Stored data entries
····················
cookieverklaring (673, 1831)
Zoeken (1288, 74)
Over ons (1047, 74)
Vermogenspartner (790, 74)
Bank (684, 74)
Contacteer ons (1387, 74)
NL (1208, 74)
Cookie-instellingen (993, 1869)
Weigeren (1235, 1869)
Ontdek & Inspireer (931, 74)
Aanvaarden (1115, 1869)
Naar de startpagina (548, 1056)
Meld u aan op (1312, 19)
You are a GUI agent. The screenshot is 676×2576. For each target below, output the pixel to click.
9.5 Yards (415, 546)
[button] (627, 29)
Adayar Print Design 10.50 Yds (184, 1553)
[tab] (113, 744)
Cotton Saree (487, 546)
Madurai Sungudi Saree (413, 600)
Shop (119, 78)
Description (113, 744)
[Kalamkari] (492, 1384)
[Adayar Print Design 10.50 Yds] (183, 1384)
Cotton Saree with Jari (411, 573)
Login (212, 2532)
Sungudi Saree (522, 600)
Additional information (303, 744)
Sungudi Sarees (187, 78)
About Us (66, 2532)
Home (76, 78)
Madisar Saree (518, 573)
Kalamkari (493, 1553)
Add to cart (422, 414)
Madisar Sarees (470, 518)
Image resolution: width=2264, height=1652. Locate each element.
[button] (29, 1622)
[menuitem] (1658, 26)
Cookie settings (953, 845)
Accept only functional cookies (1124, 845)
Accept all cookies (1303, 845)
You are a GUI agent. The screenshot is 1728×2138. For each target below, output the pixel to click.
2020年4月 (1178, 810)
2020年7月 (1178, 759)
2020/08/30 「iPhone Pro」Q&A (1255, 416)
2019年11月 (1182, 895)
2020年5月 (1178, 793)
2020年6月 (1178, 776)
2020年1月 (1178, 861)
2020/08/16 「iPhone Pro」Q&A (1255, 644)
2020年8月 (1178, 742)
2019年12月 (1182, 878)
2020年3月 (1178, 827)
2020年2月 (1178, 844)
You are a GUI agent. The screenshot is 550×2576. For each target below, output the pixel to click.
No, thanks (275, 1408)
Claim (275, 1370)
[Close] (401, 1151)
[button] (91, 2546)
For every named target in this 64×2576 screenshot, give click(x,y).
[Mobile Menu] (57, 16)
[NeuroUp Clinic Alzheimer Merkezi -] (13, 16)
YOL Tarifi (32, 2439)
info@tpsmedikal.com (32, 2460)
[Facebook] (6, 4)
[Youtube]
····················
### EXERCISE DESCRIPTION
Only a number is needed here: the count of lines above that hold the string "iPhone".

### COMPLETED TASK
2